The EUR of the well was shown to have the greatest impact on the results as well as flowback ratio and flowback disposal method. This is explained knowing that the energy and materials used for one well are the same whether the well is going to have a high or low productivity. Therefore, the impacts associated with a low productive well are higher. This is valid also for the comparison between shale gas and UK grid mix gas; currently, the UK gas supply mainly comes from offshore platforms and a higher productivity of offshore wells (compared with onshore wells and shale gas) determine the higher environmental impact of shale gas. The environmental impacts of shale gas should mainly be considered according to the low productivity of shale wells that force the drilling and exploitation of a high number of wells. This is the drive of higher environmental impacts.

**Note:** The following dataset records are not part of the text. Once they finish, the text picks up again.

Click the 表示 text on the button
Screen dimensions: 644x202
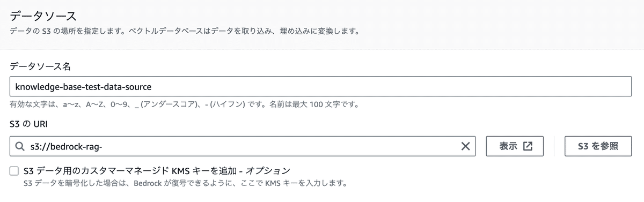[508, 146]
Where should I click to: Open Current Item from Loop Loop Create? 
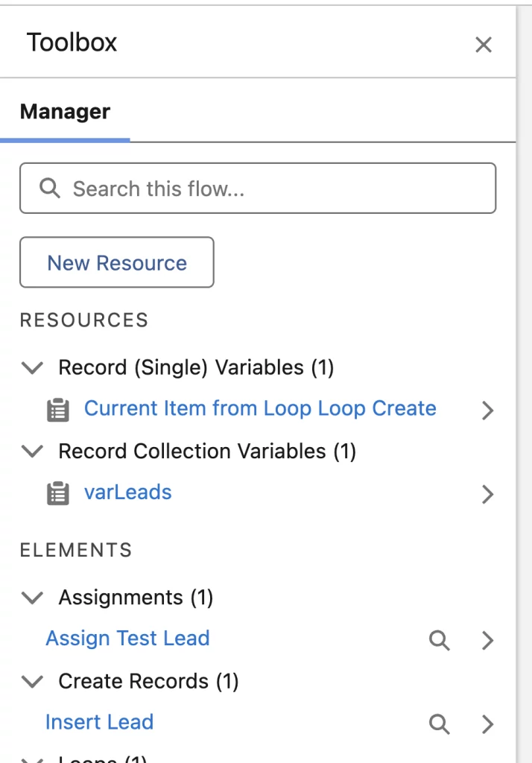tap(259, 408)
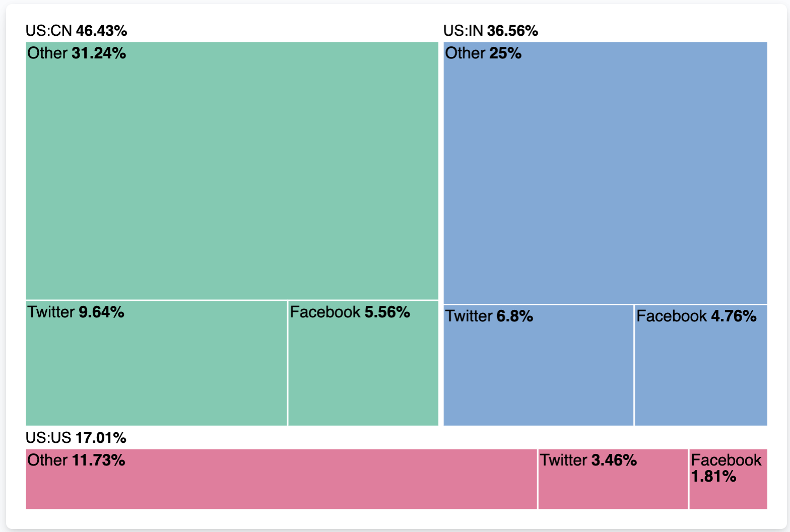Click the bold 31.24% percentage text

click(99, 53)
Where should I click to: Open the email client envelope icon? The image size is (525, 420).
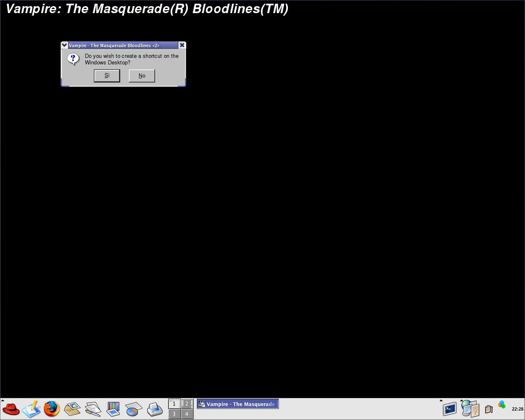click(73, 409)
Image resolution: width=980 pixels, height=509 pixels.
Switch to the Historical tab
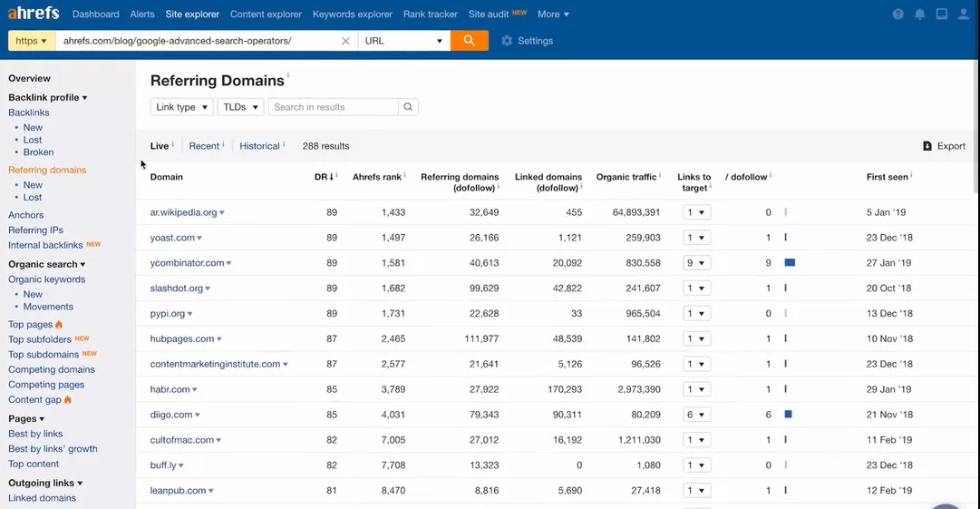259,146
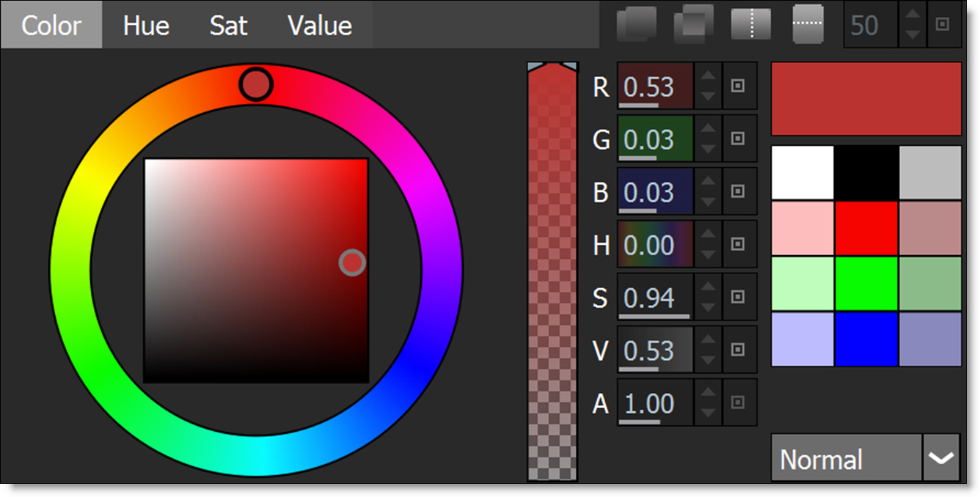Select the horizontal split wipe icon
The height and width of the screenshot is (497, 980).
(x=808, y=24)
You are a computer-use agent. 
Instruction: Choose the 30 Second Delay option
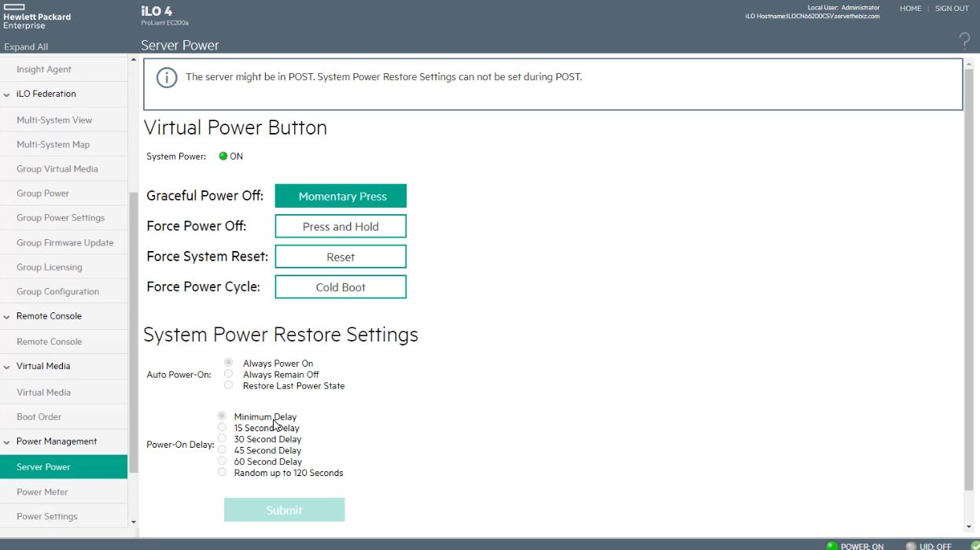(222, 439)
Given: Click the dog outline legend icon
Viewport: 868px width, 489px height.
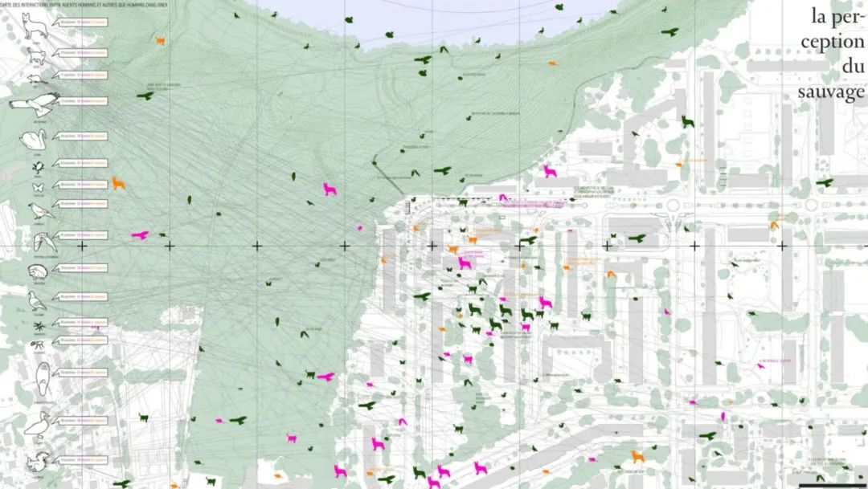Looking at the screenshot, I should click(33, 25).
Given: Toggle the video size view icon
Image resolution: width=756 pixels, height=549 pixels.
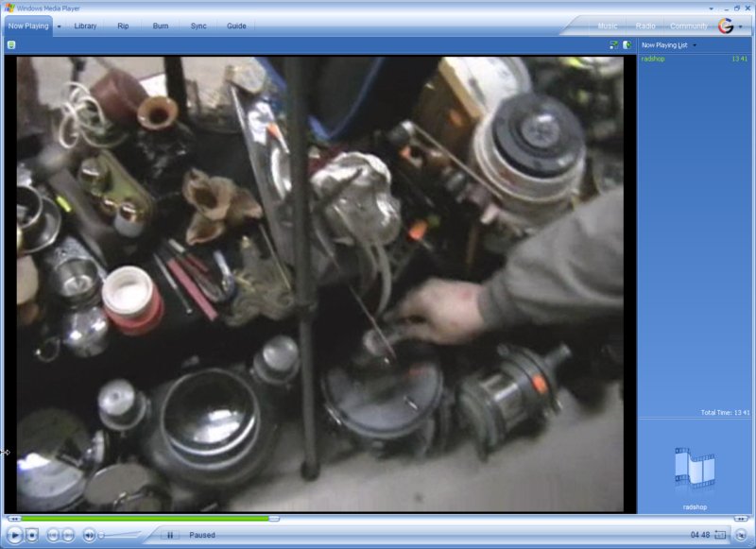Looking at the screenshot, I should 614,44.
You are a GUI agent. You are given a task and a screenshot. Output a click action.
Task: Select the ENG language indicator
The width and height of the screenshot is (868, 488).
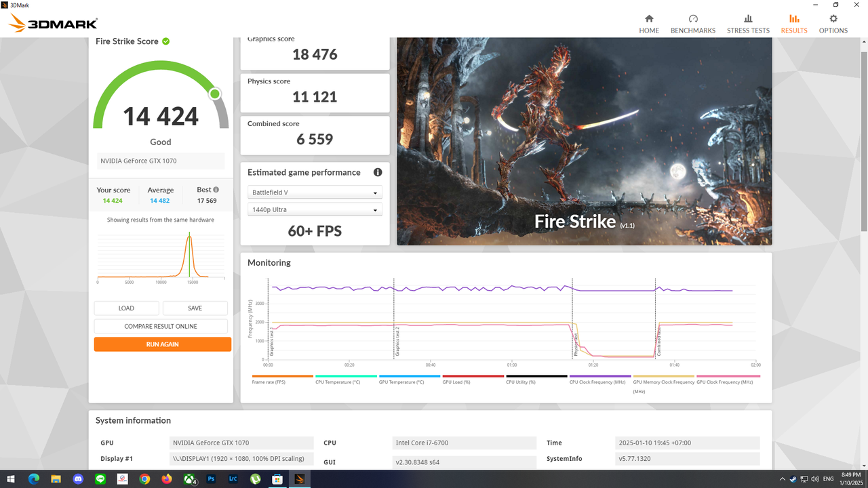829,479
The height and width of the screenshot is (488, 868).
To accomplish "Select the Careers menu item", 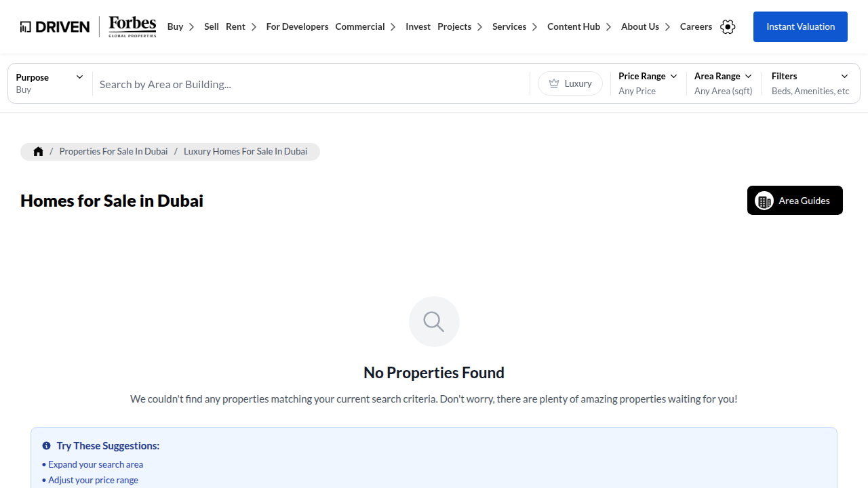I will click(696, 26).
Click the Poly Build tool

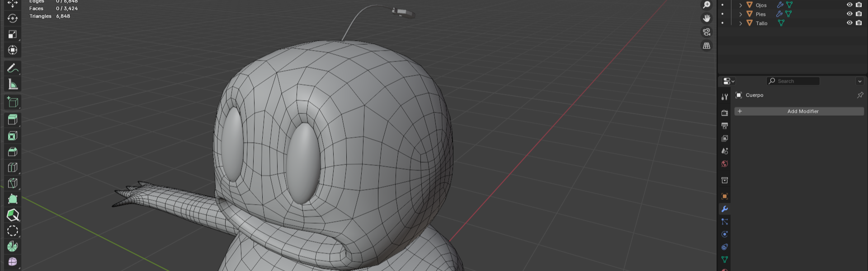tap(13, 199)
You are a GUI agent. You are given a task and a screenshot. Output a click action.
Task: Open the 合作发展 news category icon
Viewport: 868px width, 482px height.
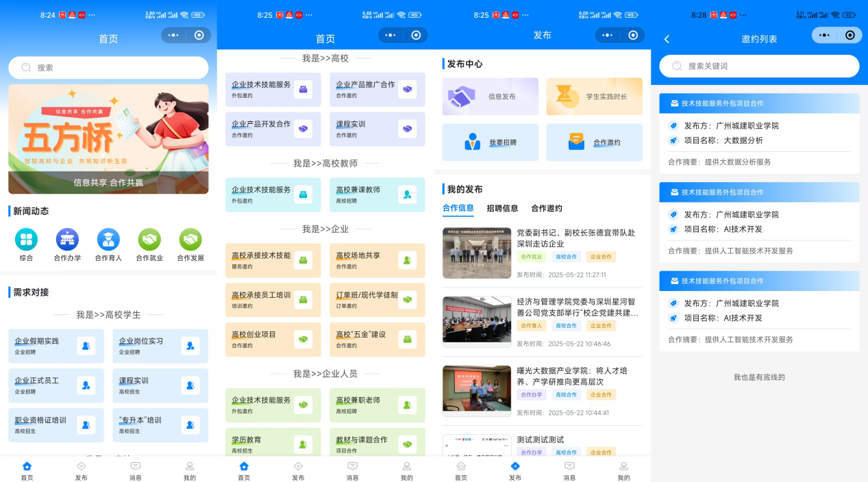click(190, 240)
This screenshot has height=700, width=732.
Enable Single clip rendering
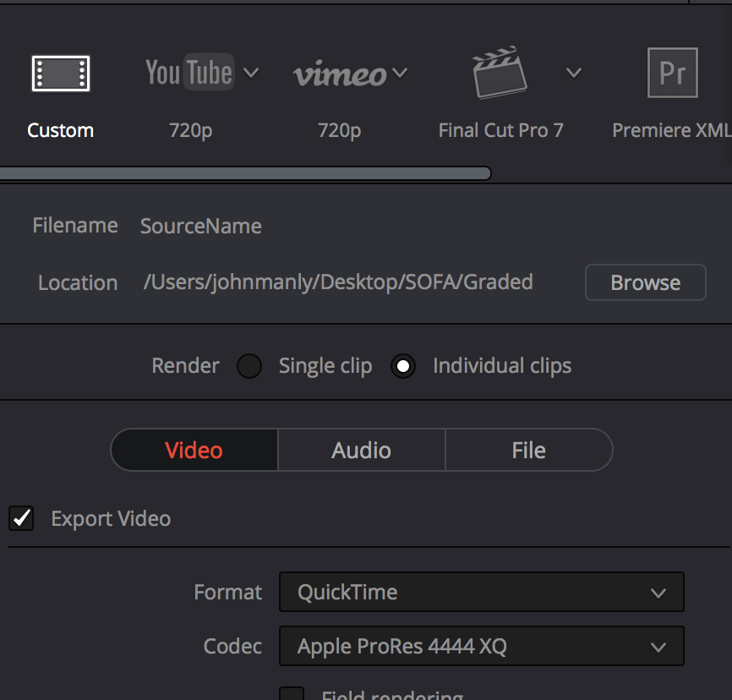(x=249, y=365)
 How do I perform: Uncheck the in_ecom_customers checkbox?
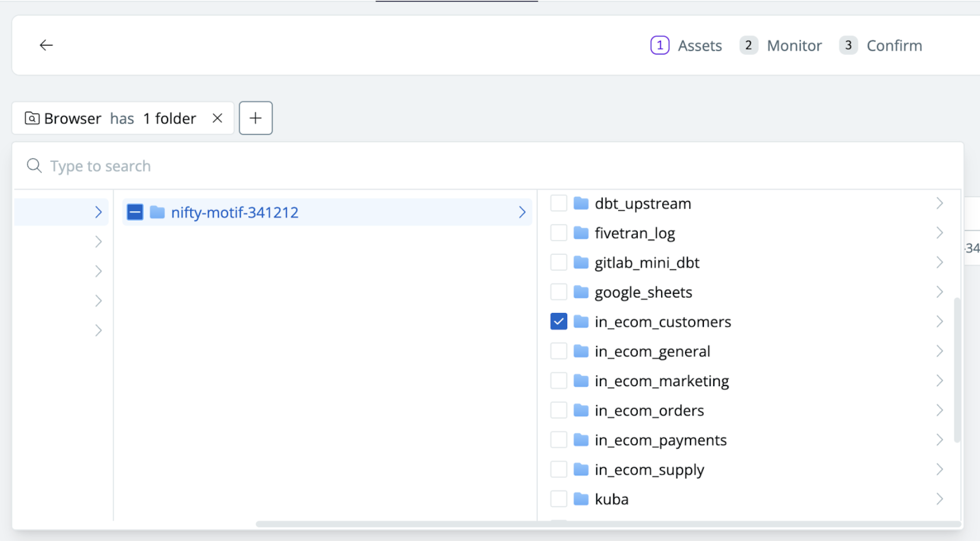(x=558, y=322)
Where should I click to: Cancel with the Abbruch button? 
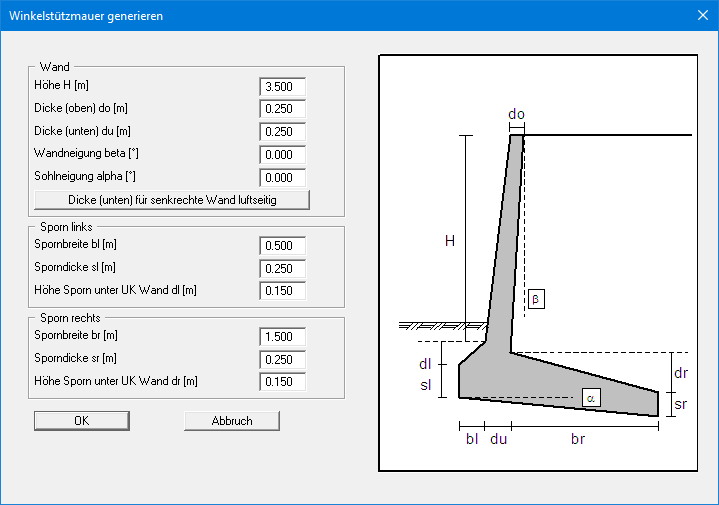tap(232, 421)
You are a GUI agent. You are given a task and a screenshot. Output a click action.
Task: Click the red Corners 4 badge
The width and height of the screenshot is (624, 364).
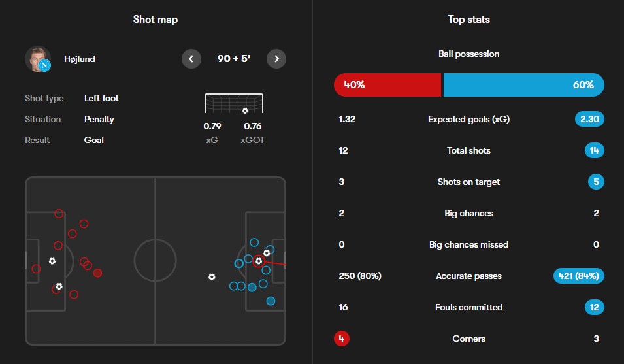[341, 339]
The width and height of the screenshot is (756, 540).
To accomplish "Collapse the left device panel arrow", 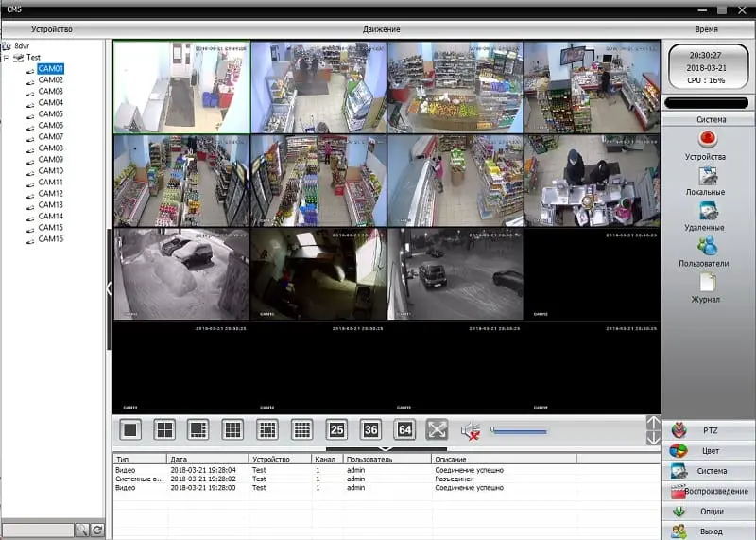I will pos(109,288).
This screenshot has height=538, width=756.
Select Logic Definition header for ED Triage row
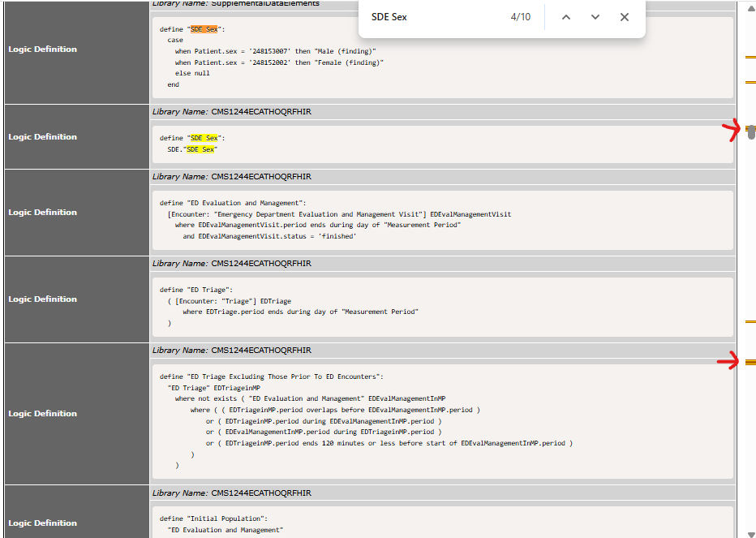42,299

The emissions from drilling and pumping machineries associated with the operations specifically required for hydraulic fracturing significantly contributes to the total EP of the shale gas production. Conversely, the operations involved in hydraulic fracturing have shown a minor impact on the ADP fossil, AP ODP, TETP and POCP. For the GWP, the handling methods of the emissions associated with the hydraulic fracturing influence the results only when emissions are vented.

The results of this study were compared with the results of previous studies, and a good agreement was shown.

The analysis is limited by the early development of the shale gas exploitation in the EU. Available data are usually scarce and not robust. Further development and trials of UK shale gas extraction together with field data publicly released may help to overcome this limitation in the future.